Morro do Gragoatá pode ser devolvido a iniciativa privada

Raquel Morais –

Após nova audiência pública na 4ª Vara da Justiça Federal para se chegar a um veredito final sobre o destino do terreno do Morro do Gragoatá, onde estão envolvidos a Universidade Federal Fluminense (UFF) e o município de Niterói, o juiz Willian Douglas não escondeu que deve devolver a área de aproximadamente 55 metros de altura e 60 mil metros quadrados a Construtora Planurbs S/A.

Na audiência realizada na tarde desta terça-feira (23), o juiz conseguiu melhorar o acordo que havia sido feito entre o atual reitor da UFF com a empresa privada, passando a contrapartida de 10 mil metros quadrados para 14 mil. Representantes da universidade avaliarão a proposta no prazo de 30 dias. Outra questão abordada foi a tentativa de junção do processo que tramita na 3ª Vara, sobre o Meio Ambiente.

Segundo Willian Douglas, neste momento está muito claro que o estado não pagou a desapropriação. “Não consigo ver nada que faça sentido, a não ser dizer ao particular que aquela área que era deles e foi desapropriada, mas que depois o governador desistiu, deverá ser devolvida. Depois disso se eles quiserem contruir prédios no local devem conseguir a licença”, disse o juiz.

Vistoria
Na manhã desta terça-feira (23), o juiz Willian Douglas, da 4º Vara Federal de Niterói, realizou uma vistoria no Morro do Gragoatá. A autoridade convidou representantes de outros órgãos como Ministério Público, Universidade Federal Fluminense (UFF), Advocacia Geral da União (AGU), Secretaria de Meio Ambiente, Recursos Hídricos e Sustentabilidade de Niterói (SMARHS) além dos proprietários do terreno em questão, da empresa Planurbs Construtora S/A.

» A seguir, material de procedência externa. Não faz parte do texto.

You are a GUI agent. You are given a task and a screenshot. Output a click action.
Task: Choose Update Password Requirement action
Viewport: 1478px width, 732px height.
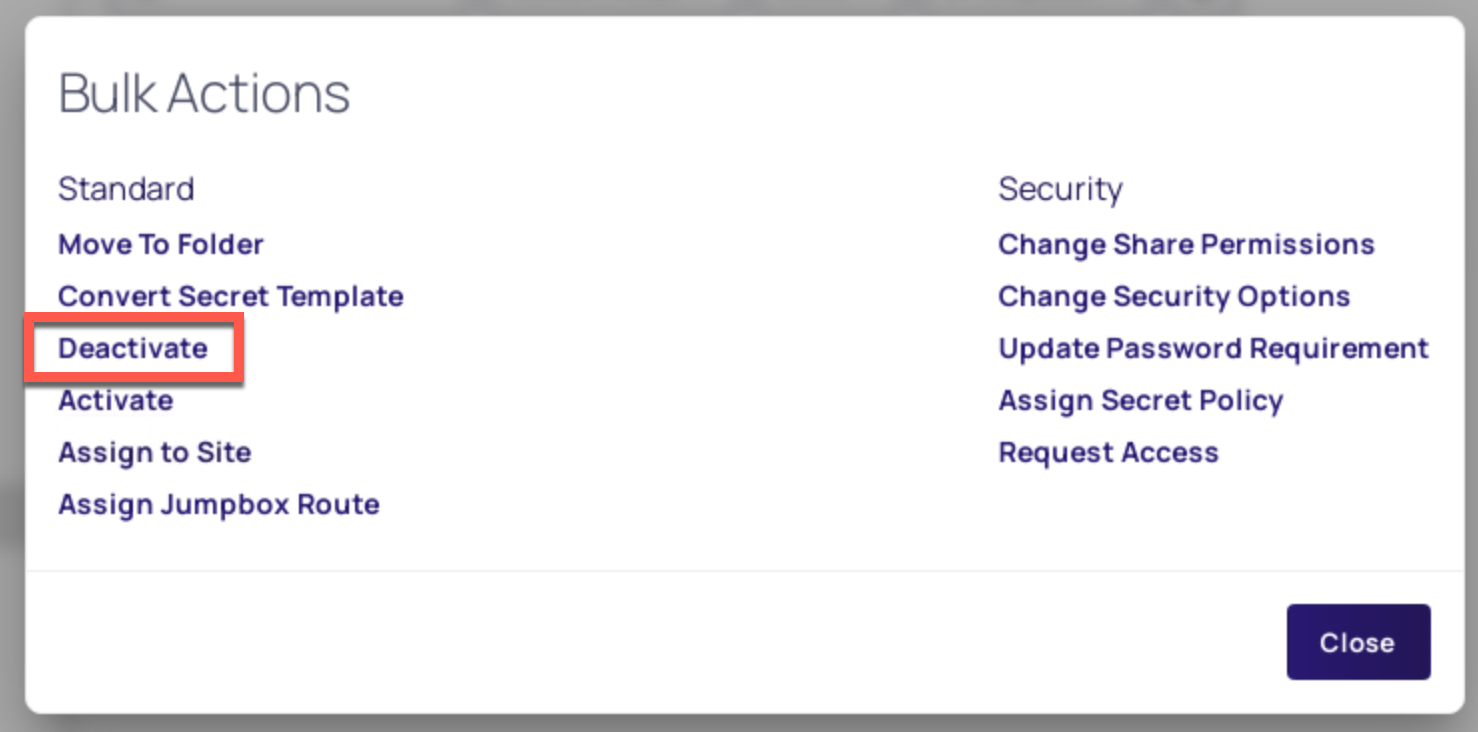tap(1213, 349)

Várias versões sobre a propriedade do morro estão sendo analisadas. O juiz explicou que foi feito um acordo entre a UFF, administração municipal e a construtora. “A universidade tinha desistido de ficar com o terreno para não pagar indenização e, no acordo, a UFF receberia uma parte de cerca de 10 mil m². O acordo me parece bom pois o particular, pegou a melhor parte e doou o restante para o município (área de encosta com mata) e a UFF administraria e continuaria o projeto de preservação ambiental”, explicou.

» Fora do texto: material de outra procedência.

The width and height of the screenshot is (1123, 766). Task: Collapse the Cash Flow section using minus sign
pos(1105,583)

Porém os representantes da UFF afirmaram que esse acordo de doação do terreno para a construtora não foi feita de maneira clara, através do Conselho Universitário, como acontece com todas as decisões que envolvem a faculdade. De acordo com o coletivo de professores da UFF a área foi desapropriada por um decreto federal para a UFF na década de 80. “A universidade construiu os campi nos arredores dessa área, que é um morro não edificante, nada se pode construir, por conta da altura do topo do morro. As leis estão sendo alteradas ao longo do tempo de acordo com os interesses da construção civil”, explicou Louise Lomardo, vice-presidente da escola da arquitetura da UFF. A também membro do coletivo explicou que a totalidade da população de Niterói vai perder uma área para seu lazer para que interesses privados vigorem. “A comunidade universitária é contra esse acordo, que não foi consultado pelo Conselho Universitário. Essa empresa se acha dona de terras que foram ganhas inclusive sob a Baia de Guanabara e o Oceano Atlântico, isso é incompreensível para mim. Esse problema é cartorial. O que está sendo oferecido é um parque municipal tosco e pequeno, que na verdade é um jardim suspenso que vai atender aos interesses privados do condomínio, as custas do município, que vai ficar responsável por cuidar dos jardins desses prédios”, completou.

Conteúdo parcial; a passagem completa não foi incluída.